It’s Monday, April 12, and the Navajo Nation will soon host four solar plants.
The Navajo Nation finalized leases for two new solar plants on its reservation last Tuesday. The plants will create hundreds of construction jobs and generate millions of dollars in revenue for the tribe over the next three decades.
The Navajo Nation currently owns the Kayenta Solar Project that produces 55 megawatts of energy and is capable of powering 36,000 homes across the tribe’s lands. It will be joined by the 200-megawatt Cameron Solar Generation Plant that will generate energy for one of Arizona’s largest utilities, the Salt River Project. The Cameron solar plant will bring in $109 million over the next 30 years in tax revenue, lease payments, and energy transmission payments.

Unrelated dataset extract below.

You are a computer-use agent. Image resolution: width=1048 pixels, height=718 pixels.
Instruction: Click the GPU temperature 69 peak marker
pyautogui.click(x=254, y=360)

Also incoming is the Red Mesa Tapaha Solar Generation Plant, which will produce 70 megawatts of solar for the Utah Associated Municipal Power Systems and create $7 million in lease payments to the tribe over the project’s lifetime.
Some of the money the tribe nets from these two developments will go toward connecting more Navajo families to the grid and keeping energy prices down for the community. Around 15,000 of the 50,000 households on Navajo lands do not have electricity.
Research has found that Navajo land has the most renewable energy potential of any tribal land in the United States. Tribal President Jonathan Nez said in a statement that the Navajo Nation is embracing that future: “Our communities were once heavily dependent on fossil fuel energy, but now we are seeing change.”